Indeed, many of the wounded would have lain for hours on the battlefield before being found. So they may well have been at just the right cool temperature for the bacteria to survive. But what about the part of the angel’s glow story that said many with the glowing wounds were more likely to survive than those without it?
Martin and Curtis, with the help of Phyllis, were able to come up with a plausible answer to this puzzling question. First we have to remember that in 1862 medical science had not yet developed antibiotics. So wounds which soldiers would expect to recover from now were often fatal in the 19th century because of infection.
But as we’ve seen, this bacteria had toxic qualities. So it could have been responsible for killing the bacteria that cause gangrene and often death. Like any good scientist, speaking to HealthDay, Curtis hedged the teenager’s theory with caveats. He said, “Since it was an historical event, we can’t really prove… 100 percent that [this bacteria] caused the better survival rate in these soldiers, but we proved it could have caused it.”

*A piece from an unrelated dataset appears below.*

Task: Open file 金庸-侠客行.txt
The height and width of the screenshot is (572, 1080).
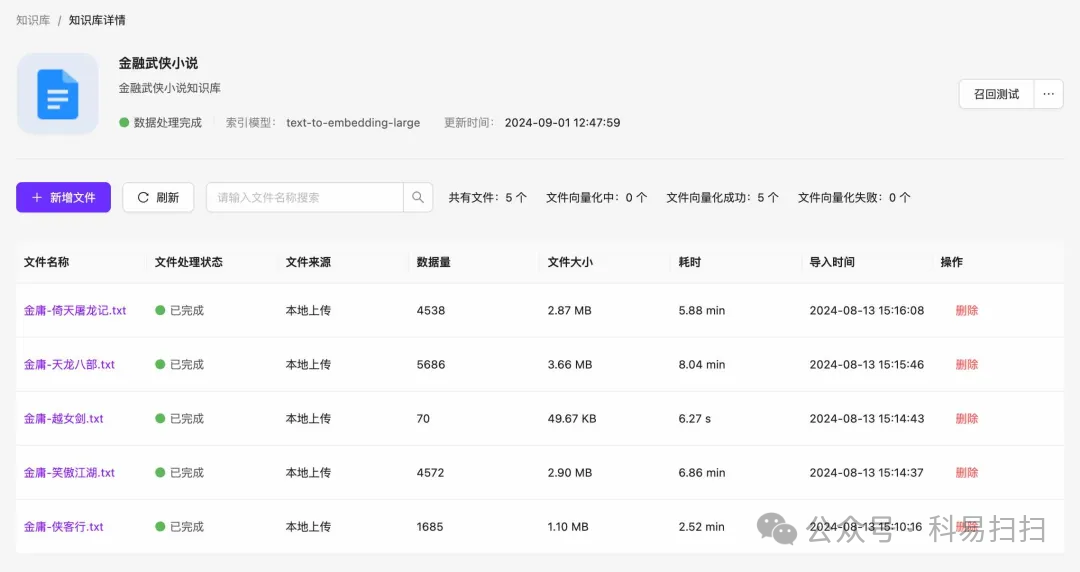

To prove the possibility that the bacteria could have inhibited the development of other deadly bacteria, the teenagers experimented on various pathogens and found it did restrict their growth. They couldn’t experiment with the deadly gangrene pathogen itself however. Indeed, as Phyllis said, “We didn’t want to kill any high school students!”
What’s more, Martin and Curtis received a rich award for this outstanding piece of scientific detective work. They took first place in the team competition at the 2001 Intel International Science and Engineering Science Fair, a prestigious award that came with a $3,000 prize. And so two high school students had solved a mystery that had baffled scientists for almost 150 years.